Study text
= = = = = = =

Viewing Lineage Information for Impala Data
Lineage is a feature that helps you track where data originated, and how
data propagates through the system through SQL statements such as
SELECT
, INSERT
, and CREATE
TABLE AS SELECT
.
This type of tracking is important in high-security configurations, especially in highly regulated industries such as healthcare, pharmaceuticals, financial services and intelligence. For such kinds of sensitive data, it is important to know all the places in the system that contain that data or other data derived from it; to verify who has accessed that data; and to be able to doublecheck that the data used to make a decision was processed correctly and not tampered with.
Column Lineage
Column lineage tracks information in fine detail, at the level of particular columns rather than entire tables.
For example, if you have a table with information derived from web logs, you might copy that data into
other tables as part of the ETL process. The ETL operations might involve transformations through
expressions and function calls, and rearranging the columns into more or fewer tables
(normalizing or denormalizing the data). Then for reporting, you might issue
queries against multiple tables and views. In this example, column lineage helps you determine that data
that entered the system as RAW_LOGS.FIELD1
was then turned into
WEBSITE_REPORTS.IP_ADDRESS
through an INSERT ... SELECT
statement. Or,
conversely, you could start with a reporting query against a view, and trace the origin of the data in a
field such as TOP_10_VISITORS.USER_ID
back to the underlying table and even further back
to the point where the data was first loaded into Impala.
When you have tables where you need to track or control access to sensitive information at the column level, see Impala Authorization for how to implement column-level security. You set up authorization using the Ranger framework, create views that refer to specific sets of columns, and then assign authorization privileges to those views rather than the underlying tables.

= = = = = = =

Data listing
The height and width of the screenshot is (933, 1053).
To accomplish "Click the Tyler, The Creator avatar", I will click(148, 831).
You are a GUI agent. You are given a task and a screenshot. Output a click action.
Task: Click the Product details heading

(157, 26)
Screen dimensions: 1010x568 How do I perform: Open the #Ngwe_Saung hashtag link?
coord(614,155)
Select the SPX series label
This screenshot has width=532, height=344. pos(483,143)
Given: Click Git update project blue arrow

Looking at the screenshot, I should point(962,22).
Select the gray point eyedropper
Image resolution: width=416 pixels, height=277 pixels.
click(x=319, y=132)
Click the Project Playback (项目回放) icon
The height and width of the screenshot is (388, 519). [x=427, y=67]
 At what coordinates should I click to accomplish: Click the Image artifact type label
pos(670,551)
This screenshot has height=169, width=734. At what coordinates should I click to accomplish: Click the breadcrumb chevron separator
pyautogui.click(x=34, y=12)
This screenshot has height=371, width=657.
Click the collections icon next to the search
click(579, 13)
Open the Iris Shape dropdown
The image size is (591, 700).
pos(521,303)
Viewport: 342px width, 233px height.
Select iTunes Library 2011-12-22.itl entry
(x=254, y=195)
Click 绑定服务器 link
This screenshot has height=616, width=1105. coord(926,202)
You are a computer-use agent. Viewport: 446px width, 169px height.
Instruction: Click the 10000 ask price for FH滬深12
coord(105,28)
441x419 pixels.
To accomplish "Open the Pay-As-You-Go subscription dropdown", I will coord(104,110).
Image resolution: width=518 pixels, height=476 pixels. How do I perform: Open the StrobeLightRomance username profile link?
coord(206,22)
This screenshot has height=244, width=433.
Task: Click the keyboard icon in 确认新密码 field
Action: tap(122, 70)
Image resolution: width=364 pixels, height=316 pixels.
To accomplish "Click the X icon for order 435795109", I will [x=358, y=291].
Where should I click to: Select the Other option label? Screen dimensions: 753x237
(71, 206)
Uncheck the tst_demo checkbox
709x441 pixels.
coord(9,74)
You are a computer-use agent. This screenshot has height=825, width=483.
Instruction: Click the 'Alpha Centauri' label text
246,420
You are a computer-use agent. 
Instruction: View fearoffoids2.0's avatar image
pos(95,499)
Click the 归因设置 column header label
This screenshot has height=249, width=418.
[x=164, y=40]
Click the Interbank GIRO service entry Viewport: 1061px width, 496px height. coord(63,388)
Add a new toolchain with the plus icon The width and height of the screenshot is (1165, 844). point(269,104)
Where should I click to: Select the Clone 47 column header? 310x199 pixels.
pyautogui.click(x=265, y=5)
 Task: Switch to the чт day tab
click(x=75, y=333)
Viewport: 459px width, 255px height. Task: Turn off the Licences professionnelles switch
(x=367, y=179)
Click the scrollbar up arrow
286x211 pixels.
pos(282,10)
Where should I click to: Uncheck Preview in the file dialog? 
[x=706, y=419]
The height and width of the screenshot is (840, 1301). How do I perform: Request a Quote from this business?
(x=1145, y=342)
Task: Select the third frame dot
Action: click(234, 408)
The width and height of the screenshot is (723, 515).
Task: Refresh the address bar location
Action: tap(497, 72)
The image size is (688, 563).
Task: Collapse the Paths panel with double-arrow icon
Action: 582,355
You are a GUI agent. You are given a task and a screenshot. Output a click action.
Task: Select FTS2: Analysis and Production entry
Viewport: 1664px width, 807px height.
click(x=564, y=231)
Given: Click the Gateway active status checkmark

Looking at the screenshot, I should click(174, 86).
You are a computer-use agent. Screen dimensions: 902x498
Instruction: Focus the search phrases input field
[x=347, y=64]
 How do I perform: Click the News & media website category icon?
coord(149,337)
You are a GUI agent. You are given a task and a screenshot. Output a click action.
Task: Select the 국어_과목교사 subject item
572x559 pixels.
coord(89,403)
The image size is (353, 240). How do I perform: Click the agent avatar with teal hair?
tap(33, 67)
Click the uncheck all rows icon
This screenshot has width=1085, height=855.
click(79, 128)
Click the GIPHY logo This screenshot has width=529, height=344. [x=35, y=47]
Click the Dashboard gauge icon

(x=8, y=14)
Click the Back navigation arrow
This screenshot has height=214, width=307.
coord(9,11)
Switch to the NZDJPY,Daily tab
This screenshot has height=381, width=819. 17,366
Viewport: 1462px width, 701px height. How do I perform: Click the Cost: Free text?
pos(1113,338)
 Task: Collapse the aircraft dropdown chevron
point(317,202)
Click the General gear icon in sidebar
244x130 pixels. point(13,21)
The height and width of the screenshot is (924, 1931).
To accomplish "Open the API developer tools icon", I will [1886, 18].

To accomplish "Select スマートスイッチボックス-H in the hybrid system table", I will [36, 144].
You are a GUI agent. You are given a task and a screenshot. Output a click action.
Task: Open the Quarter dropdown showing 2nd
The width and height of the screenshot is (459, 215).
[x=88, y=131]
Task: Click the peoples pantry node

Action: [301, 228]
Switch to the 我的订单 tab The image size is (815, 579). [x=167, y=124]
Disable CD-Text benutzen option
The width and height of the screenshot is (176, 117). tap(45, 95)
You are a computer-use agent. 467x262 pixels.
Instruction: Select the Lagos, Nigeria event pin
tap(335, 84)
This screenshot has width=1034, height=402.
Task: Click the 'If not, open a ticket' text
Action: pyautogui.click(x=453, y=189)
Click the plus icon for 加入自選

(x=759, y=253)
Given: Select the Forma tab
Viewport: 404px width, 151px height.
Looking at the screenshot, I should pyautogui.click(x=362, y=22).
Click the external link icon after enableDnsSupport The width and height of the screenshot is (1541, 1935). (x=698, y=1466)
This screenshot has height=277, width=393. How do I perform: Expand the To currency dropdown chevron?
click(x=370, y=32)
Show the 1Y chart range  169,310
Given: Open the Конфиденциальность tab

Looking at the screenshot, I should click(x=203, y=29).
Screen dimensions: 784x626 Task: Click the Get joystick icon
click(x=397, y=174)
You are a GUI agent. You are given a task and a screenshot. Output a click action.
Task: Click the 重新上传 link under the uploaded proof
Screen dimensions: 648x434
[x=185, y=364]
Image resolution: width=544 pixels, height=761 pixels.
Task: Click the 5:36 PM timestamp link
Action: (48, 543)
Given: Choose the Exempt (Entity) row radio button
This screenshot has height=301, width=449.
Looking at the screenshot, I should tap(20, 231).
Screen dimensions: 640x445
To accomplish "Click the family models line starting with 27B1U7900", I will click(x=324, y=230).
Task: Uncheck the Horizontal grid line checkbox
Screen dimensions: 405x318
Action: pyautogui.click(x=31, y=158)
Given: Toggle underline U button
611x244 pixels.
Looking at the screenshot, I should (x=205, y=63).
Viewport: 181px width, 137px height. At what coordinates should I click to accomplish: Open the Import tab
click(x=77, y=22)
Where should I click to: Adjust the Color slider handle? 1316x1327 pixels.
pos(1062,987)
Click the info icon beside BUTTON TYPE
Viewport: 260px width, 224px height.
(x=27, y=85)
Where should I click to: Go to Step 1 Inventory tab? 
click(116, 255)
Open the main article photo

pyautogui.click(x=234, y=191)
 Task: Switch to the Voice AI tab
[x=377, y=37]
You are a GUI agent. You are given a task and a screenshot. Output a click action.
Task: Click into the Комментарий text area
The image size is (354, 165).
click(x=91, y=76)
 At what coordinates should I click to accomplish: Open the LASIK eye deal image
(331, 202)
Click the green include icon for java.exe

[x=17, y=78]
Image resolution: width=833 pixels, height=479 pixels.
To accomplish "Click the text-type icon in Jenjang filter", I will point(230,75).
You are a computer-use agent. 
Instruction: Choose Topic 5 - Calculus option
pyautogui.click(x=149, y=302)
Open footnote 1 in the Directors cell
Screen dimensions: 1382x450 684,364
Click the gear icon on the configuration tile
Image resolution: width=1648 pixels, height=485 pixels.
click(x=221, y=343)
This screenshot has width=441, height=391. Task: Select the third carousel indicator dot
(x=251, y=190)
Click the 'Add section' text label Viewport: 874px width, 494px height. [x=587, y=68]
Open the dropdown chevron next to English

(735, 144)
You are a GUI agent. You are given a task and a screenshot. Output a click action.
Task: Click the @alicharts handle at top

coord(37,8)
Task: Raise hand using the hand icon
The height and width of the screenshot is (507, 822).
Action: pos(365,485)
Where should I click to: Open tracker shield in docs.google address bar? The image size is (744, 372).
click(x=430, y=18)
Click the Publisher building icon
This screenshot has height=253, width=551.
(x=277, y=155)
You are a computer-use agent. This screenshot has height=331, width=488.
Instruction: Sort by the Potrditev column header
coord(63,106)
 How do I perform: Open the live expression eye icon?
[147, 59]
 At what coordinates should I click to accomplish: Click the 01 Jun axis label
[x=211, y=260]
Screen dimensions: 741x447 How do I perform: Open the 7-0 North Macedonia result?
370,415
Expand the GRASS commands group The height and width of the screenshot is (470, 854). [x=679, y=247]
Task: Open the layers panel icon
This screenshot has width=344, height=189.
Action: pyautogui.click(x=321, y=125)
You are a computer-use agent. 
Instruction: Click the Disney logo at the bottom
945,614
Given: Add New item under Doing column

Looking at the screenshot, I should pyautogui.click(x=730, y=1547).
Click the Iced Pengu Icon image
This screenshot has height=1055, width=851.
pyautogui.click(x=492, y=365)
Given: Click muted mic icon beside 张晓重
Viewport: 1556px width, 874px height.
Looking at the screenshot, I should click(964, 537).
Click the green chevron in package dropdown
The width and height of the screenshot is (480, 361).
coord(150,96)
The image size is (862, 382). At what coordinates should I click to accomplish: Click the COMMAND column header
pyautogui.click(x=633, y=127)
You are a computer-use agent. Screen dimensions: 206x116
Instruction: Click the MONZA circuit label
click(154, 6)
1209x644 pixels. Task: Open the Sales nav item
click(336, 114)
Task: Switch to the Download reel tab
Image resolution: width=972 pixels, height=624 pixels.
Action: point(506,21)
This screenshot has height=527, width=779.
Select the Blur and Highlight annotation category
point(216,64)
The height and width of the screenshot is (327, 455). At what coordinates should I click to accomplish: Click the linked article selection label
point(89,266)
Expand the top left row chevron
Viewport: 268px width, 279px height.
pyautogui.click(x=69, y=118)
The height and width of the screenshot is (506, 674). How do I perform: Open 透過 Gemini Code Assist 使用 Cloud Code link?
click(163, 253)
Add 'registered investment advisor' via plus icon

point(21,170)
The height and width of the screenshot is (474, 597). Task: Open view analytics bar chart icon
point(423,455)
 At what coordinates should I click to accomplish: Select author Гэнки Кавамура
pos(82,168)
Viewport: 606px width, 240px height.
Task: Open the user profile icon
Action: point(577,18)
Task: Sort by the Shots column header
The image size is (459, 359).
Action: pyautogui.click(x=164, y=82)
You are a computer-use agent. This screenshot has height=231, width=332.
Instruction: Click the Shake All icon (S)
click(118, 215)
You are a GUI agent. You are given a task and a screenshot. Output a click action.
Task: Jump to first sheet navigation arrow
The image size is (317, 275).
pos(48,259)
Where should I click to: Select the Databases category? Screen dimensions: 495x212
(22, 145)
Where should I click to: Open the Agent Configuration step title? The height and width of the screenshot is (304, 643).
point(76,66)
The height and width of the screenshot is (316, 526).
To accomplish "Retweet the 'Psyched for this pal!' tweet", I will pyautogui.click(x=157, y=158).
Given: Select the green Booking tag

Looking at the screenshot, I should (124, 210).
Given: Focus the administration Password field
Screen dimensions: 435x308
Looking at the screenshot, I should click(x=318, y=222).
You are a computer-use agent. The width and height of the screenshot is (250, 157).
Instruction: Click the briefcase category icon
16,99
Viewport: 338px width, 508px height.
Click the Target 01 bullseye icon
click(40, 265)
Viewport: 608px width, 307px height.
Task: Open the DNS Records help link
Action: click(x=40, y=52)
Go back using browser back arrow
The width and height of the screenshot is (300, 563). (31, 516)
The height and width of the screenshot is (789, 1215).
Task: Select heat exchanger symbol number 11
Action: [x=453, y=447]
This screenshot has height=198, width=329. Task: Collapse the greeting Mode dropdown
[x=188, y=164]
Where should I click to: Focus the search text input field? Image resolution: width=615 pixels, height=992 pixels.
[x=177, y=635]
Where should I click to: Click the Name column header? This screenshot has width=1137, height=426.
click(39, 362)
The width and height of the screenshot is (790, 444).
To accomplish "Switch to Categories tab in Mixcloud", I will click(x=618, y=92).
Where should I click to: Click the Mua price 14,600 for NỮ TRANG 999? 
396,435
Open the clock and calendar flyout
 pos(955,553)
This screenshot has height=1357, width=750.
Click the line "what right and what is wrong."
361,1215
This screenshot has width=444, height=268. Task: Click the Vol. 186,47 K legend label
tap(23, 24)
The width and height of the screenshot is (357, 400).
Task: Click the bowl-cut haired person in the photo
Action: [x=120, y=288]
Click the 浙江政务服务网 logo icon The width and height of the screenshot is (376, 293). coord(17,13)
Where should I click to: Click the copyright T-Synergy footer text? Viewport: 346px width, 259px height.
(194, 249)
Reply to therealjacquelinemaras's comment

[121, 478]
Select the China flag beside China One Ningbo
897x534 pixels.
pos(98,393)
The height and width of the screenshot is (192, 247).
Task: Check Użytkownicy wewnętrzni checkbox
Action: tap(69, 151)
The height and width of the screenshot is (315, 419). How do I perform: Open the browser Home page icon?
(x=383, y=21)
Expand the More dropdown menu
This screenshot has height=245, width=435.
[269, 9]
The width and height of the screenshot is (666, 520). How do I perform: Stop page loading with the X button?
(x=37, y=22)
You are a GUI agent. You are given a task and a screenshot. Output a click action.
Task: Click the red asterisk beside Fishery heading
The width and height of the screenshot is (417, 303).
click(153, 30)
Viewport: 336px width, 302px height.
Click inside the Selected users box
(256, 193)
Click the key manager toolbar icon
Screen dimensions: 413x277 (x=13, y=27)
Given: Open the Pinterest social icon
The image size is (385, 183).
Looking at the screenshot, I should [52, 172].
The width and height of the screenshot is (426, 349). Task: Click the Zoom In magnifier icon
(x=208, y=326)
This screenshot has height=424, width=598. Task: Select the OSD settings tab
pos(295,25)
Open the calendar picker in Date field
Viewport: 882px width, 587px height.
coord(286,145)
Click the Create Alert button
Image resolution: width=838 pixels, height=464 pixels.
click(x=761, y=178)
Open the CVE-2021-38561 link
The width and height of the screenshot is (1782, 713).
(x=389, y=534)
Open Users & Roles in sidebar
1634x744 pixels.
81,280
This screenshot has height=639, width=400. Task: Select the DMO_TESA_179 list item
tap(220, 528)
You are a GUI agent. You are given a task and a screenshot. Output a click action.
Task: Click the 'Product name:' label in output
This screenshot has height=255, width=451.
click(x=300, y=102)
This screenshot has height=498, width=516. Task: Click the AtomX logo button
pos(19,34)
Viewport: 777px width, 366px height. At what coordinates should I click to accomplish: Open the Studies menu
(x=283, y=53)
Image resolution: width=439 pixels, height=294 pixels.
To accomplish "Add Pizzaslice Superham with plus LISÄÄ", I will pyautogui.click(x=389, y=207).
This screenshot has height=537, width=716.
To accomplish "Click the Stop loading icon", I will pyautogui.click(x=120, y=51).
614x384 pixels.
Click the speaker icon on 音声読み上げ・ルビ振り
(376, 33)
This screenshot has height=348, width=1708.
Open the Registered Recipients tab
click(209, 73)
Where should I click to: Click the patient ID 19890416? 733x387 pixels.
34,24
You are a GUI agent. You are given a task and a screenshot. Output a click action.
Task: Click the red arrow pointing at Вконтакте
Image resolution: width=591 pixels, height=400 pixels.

= = = = = = =

Complete the following
1. List the highly regulated industries that the Impala lineage text names as examples.
2. According to the Impala lineage text, which framework is used to set up authorization?

Answers for each item
1. Healthcare, pharmaceuticals, financial services, intelligence

2. The Ranger framework.